This Article is From Mar 24, 2023

This South African Flower Creates Fake Flies To Attract Pollinators

The Gorteria diffusa from South Africa is the only daisy that produces a three-dimensional fake female fly to entice male flies to pollinate it.

This South African Flower Creates Fake Flies To Attract Pollinators

A real fly (right) and a fake fly (left).

A South African daisy creates fake lady flies on its petals to entice male flies into pollinating it, according to a recent study from the University of Cambridge. The Gorteria diffusa is the only daisy that produces a three-dimensional imitation female fly.

According to Professor Beverley Glover of the University of Cambridge Department of Plant Sciences, "This daisy didn't evolve a new 'make a fly' gene. Instead, it did something even cleverer: it brought together existing genes, which already do other things in different parts of the plant, to make a complicated spot on the petals that deceives male flies.

According to the researchers, the daisy's petals provide it with an evolutionary advantage by attracting more male flies to pollinate it.

The plants grow in a harsh desert environment in South Africa, with only a short rainy season in which to produce flowers, get pollinated, and set seed before they die.

This creates intense competition to attract pollinators, and the petals with fake lady flies make the South African daisy stand out from the crowd.

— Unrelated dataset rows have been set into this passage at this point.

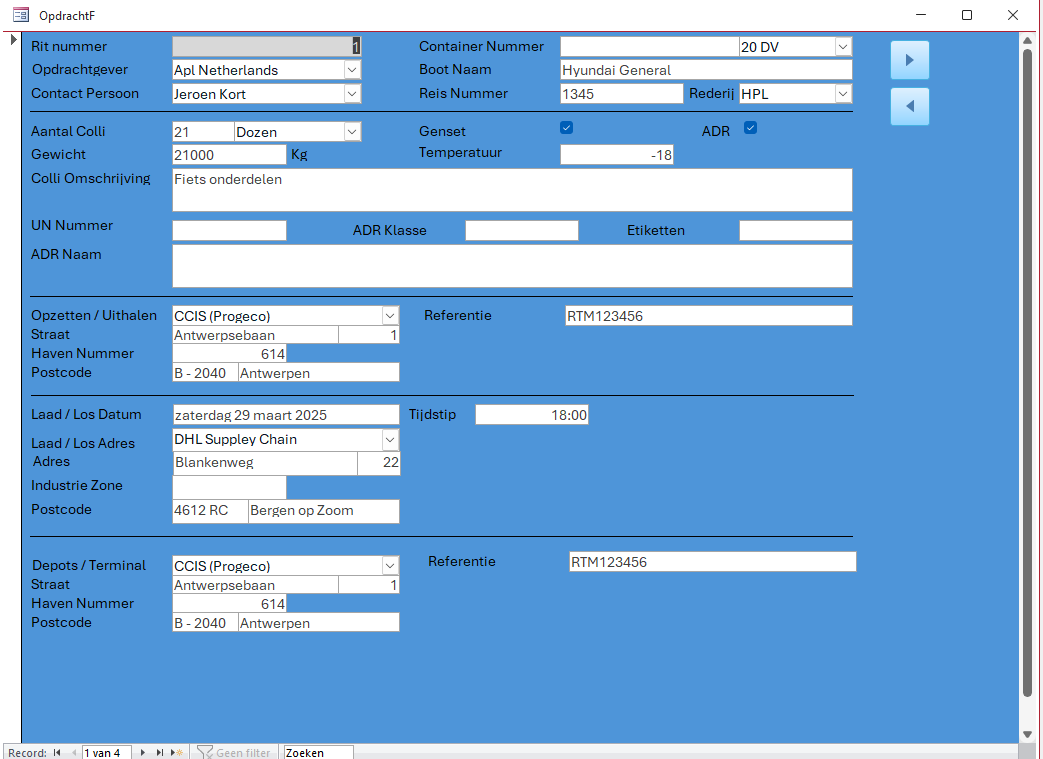Select the record selector arrow on the left
The image size is (1043, 759).
[x=13, y=41]
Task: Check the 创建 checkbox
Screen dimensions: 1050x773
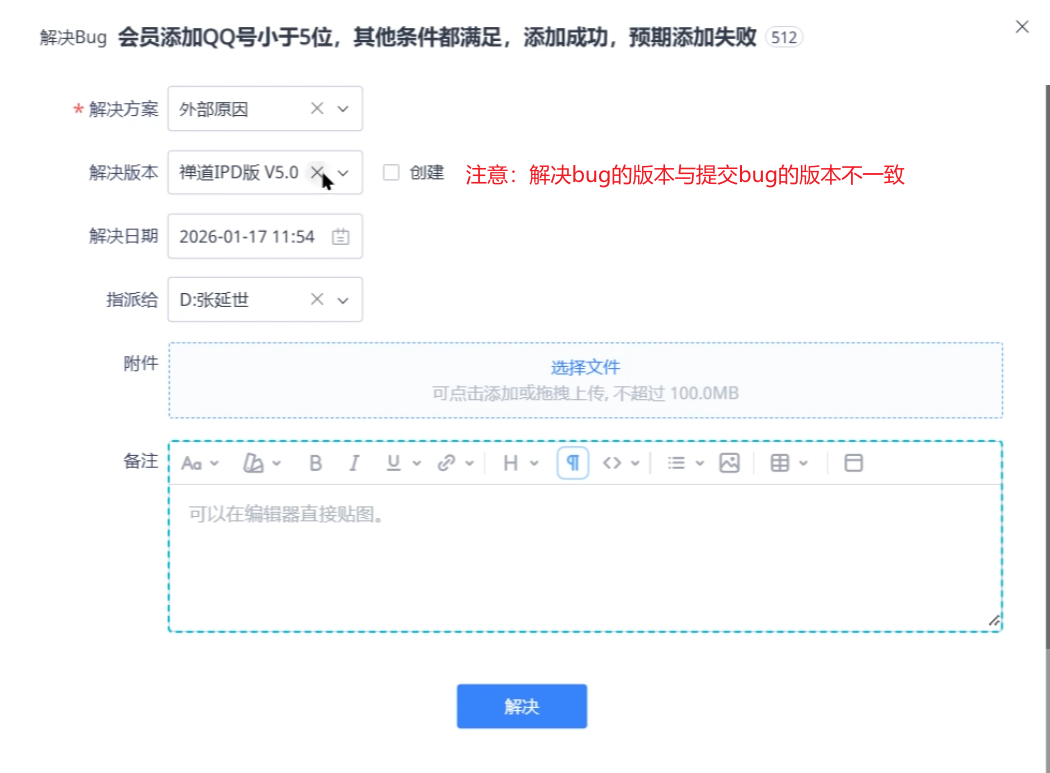Action: tap(391, 172)
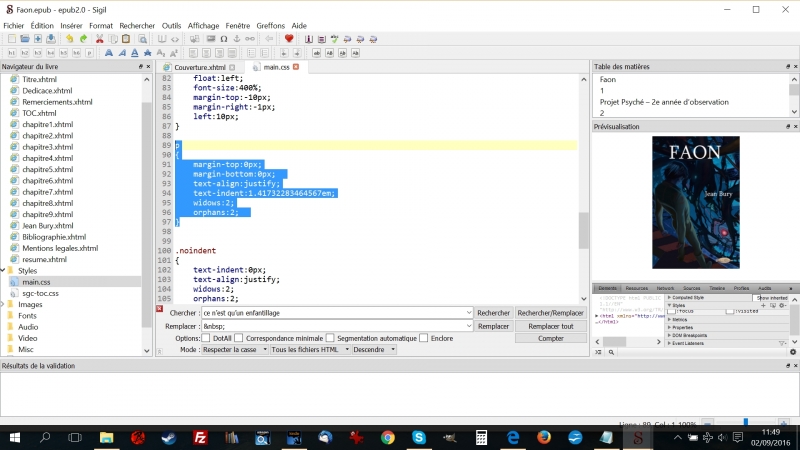Open the Greffons menu

pyautogui.click(x=271, y=25)
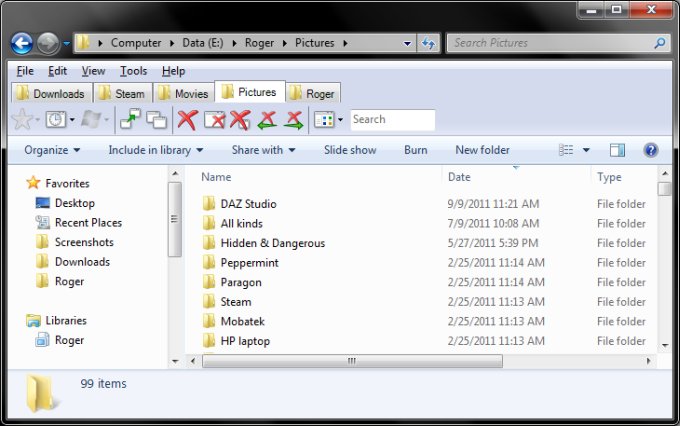Image resolution: width=680 pixels, height=426 pixels.
Task: Click the favorites star icon in toolbar
Action: 21,120
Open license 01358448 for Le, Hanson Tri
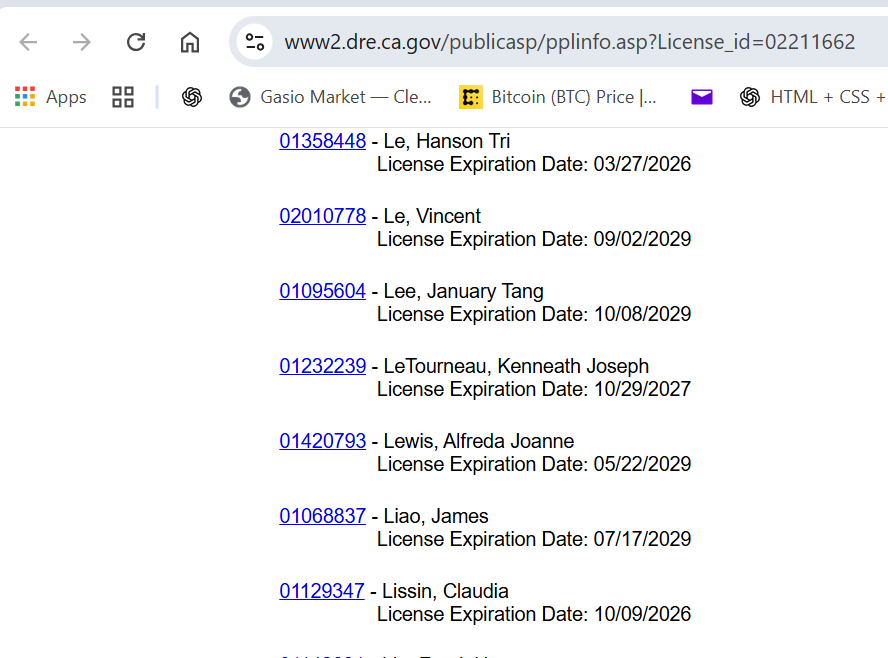Viewport: 888px width, 658px height. 322,141
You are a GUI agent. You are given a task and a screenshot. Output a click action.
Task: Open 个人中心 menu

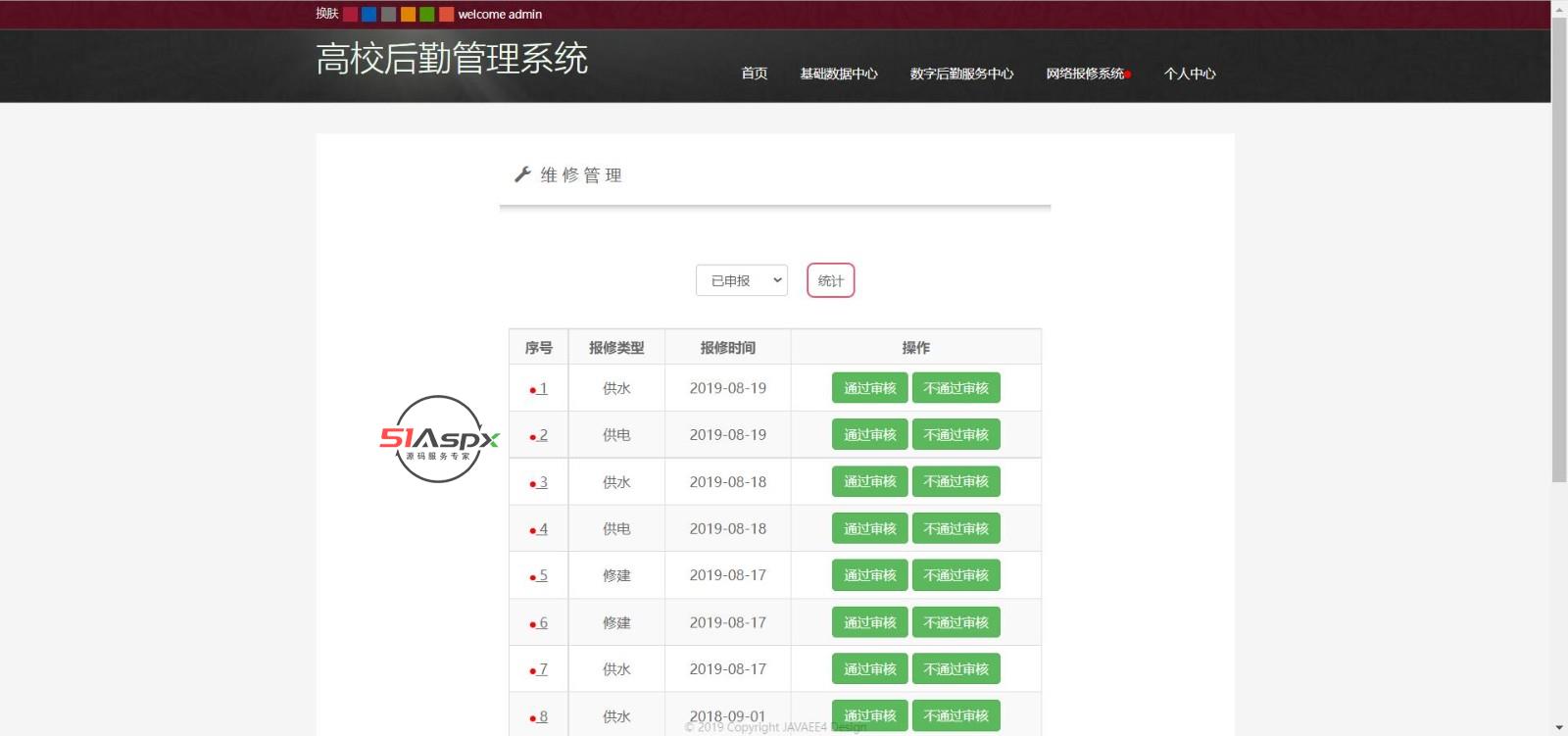pos(1189,74)
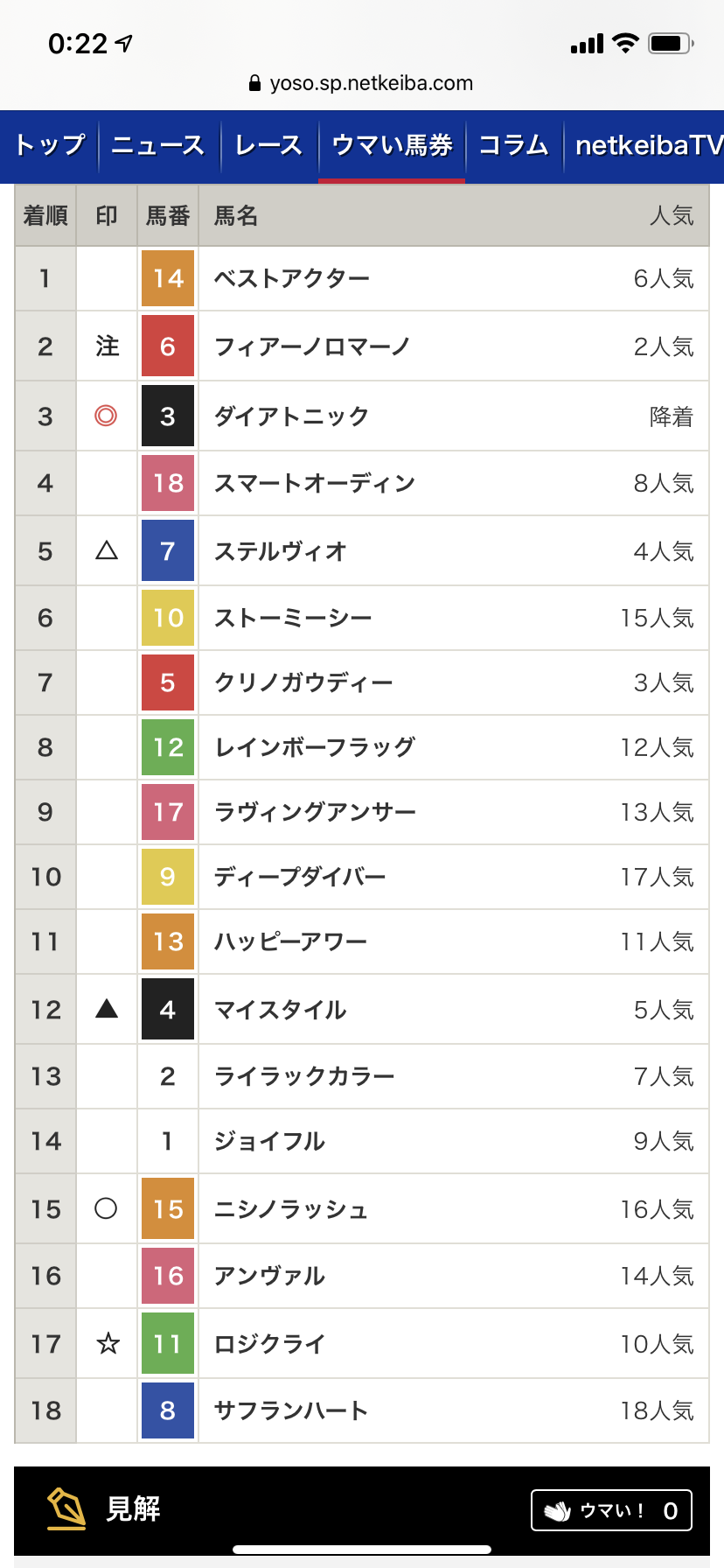724x1568 pixels.
Task: Tap the pen icon beside 見解
Action: [66, 1508]
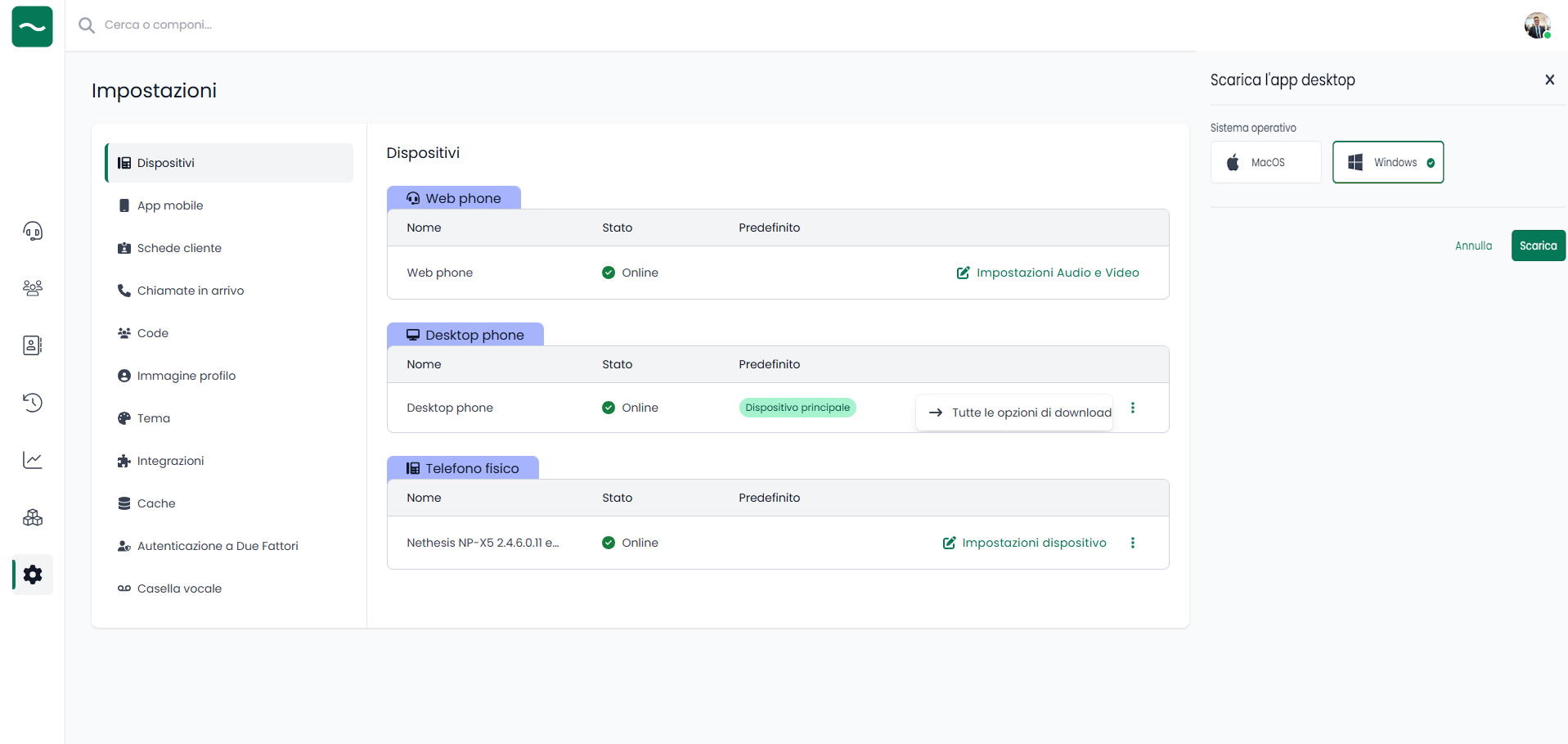The width and height of the screenshot is (1568, 744).
Task: Close the Scarica l'app desktop panel
Action: click(x=1549, y=79)
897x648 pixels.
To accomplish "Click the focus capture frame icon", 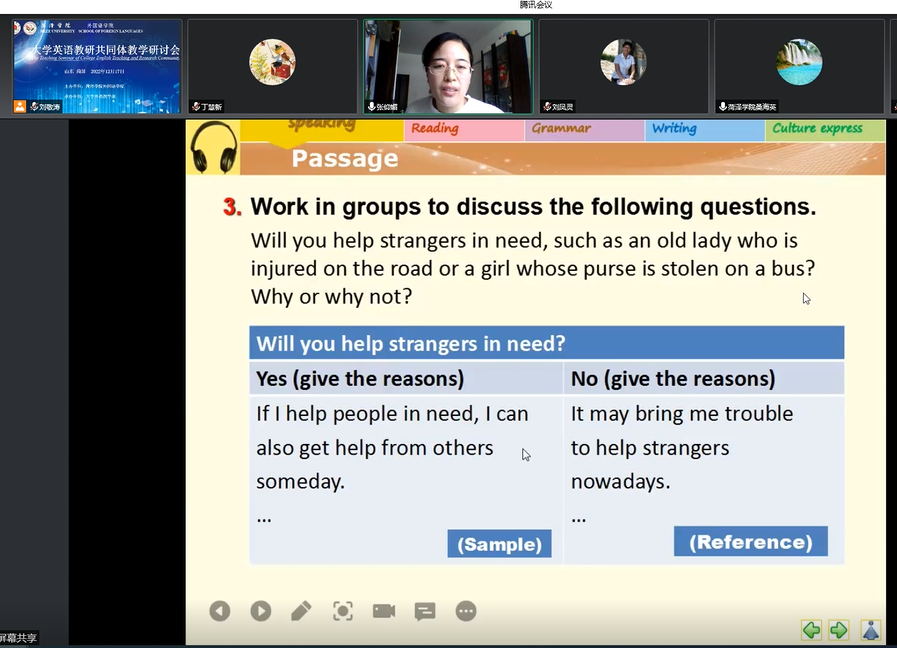I will 343,611.
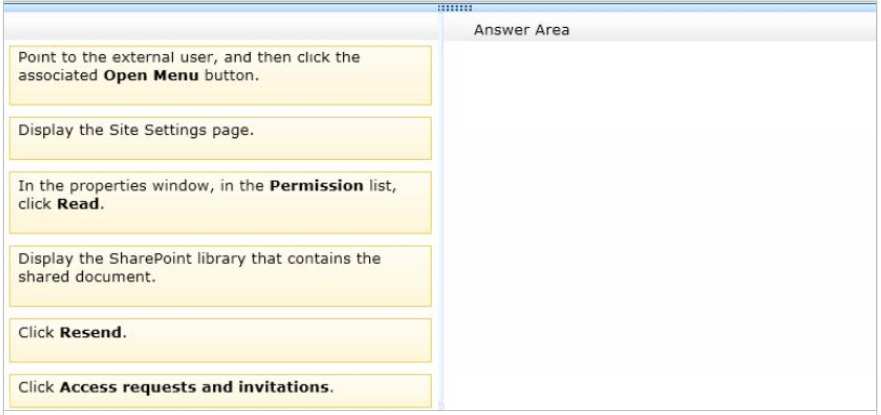Click the words 'shared document'

pyautogui.click(x=85, y=277)
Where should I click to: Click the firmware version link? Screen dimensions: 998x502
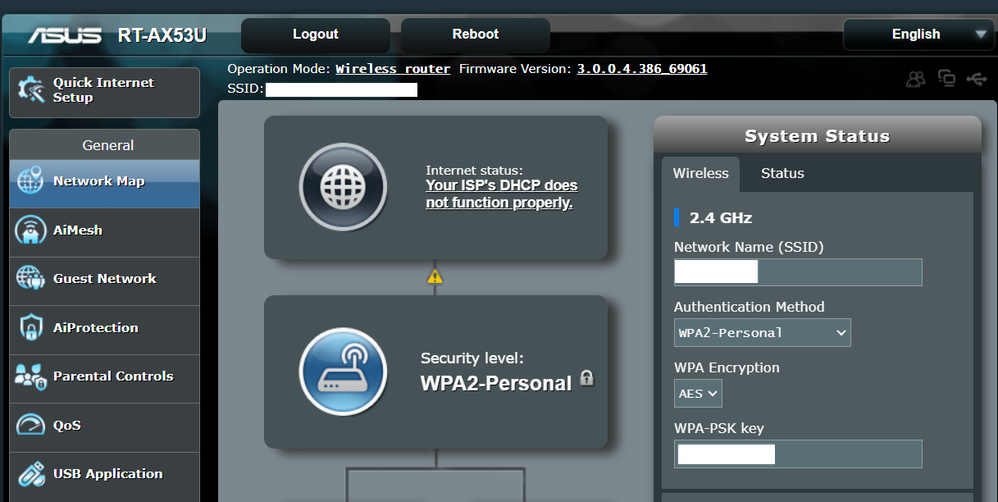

According to a university press release, the group of plants that includes the sexually deceiving daisy is quite young in evolutionary terms, dating back only 1.5 to 2 million years compared to most living species.

The absence of the faux-fly spots in the earliest members of this family of daisies indicates that they must have appeared on the petals relatively quickly.

"We'd expect that something as complex as a fake fly would take a long time to evolve, involving lots of genes and lots of mutations," said study first author Dr. Roman Kellenberger.

"However, by combining three existing sets of genes, it happened much more quickly."

The study is published in the journal Current Biology.